EXERCISE DATA:
**********
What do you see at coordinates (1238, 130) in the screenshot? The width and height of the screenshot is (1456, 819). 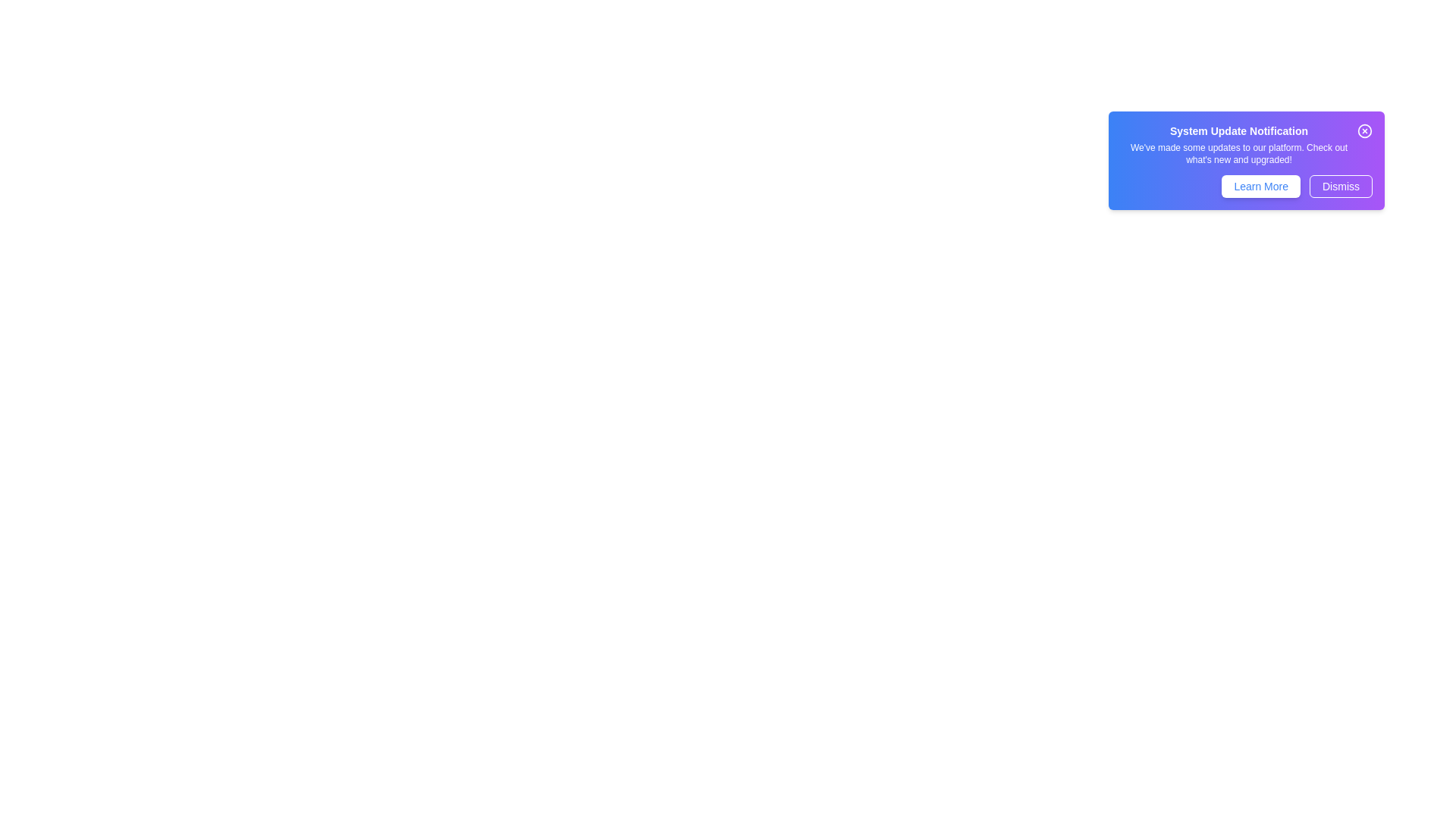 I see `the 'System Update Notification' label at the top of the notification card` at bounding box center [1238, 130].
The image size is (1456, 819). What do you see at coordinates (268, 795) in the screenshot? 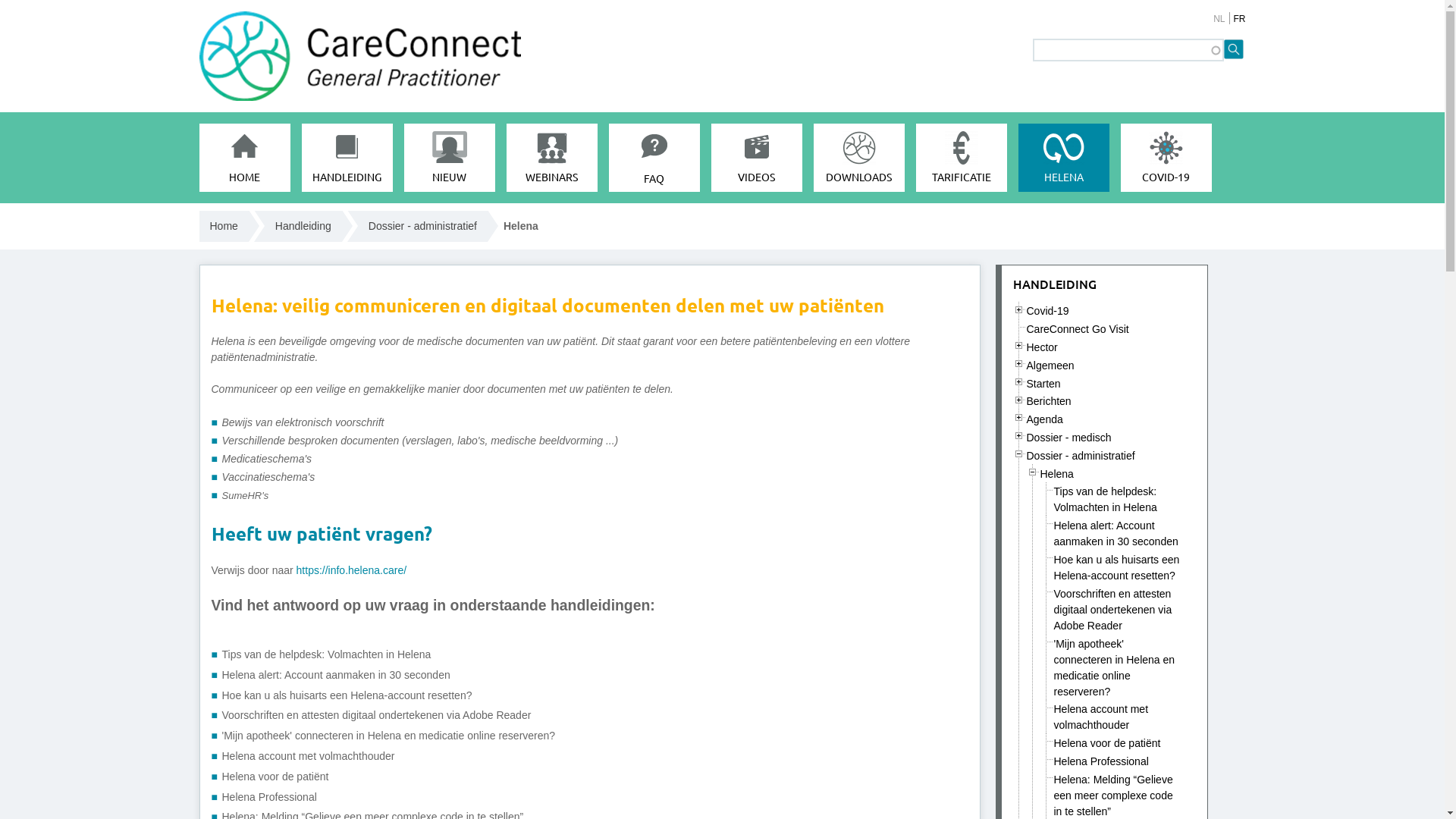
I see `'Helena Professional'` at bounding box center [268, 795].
**********
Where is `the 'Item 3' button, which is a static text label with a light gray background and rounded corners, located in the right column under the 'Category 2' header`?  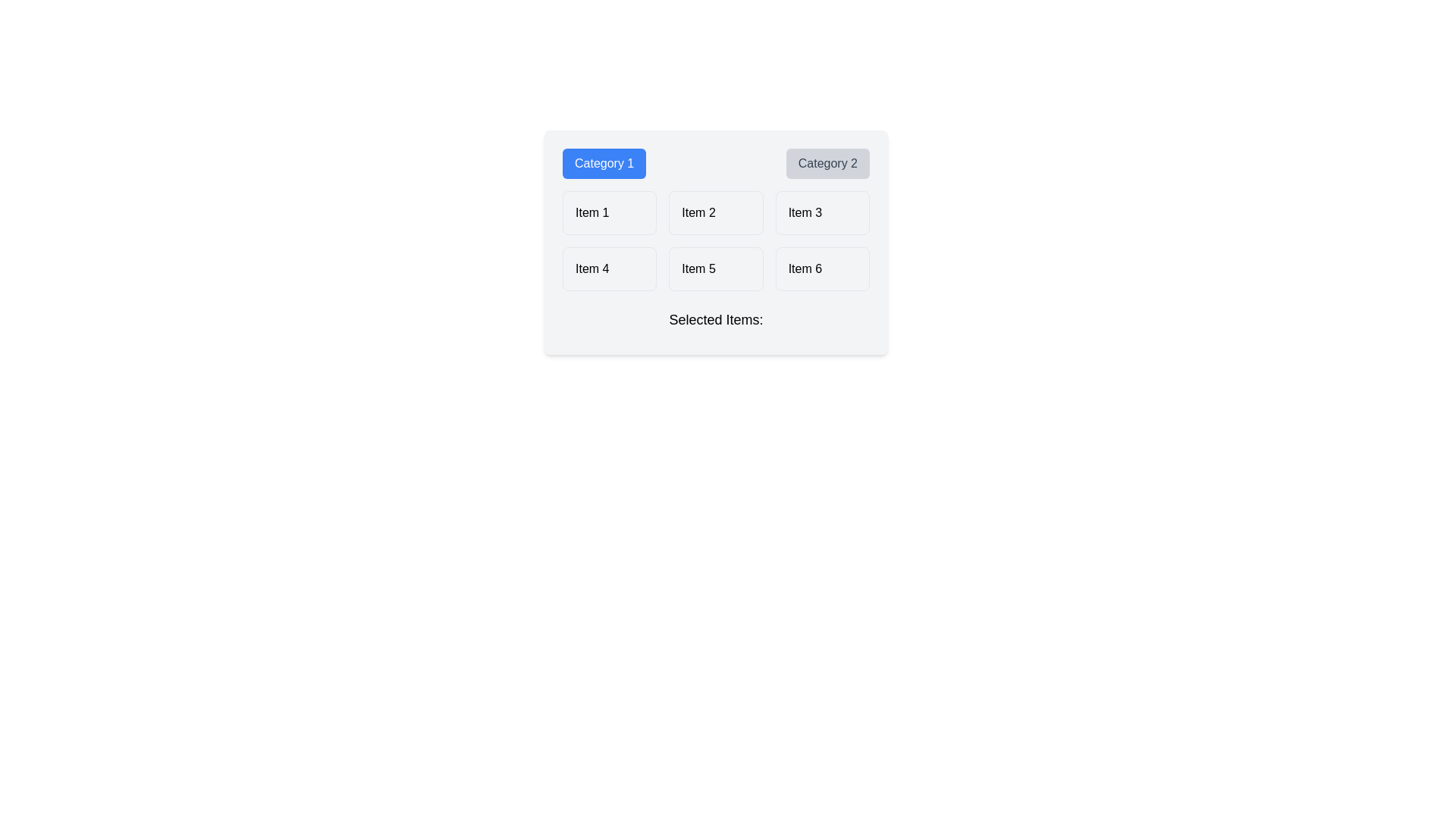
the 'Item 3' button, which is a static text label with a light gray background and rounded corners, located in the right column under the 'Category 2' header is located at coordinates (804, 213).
**********
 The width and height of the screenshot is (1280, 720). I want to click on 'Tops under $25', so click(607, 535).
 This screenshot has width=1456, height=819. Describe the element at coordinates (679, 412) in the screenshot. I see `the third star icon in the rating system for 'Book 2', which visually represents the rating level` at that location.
**********
PROBLEM REQUIREMENTS: Copy the data from the line with "The width and height of the screenshot is (1280, 720)." up to and including the line with "This screenshot has", word for word.

FINISHED TASK:
 The width and height of the screenshot is (1280, 720). I want to click on 'Tops under $25', so click(607, 535).
 This screenshot has width=1456, height=819. Describe the element at coordinates (679, 412) in the screenshot. I see `the third star icon in the rating system for 'Book 2', which visually represents the rating level` at that location.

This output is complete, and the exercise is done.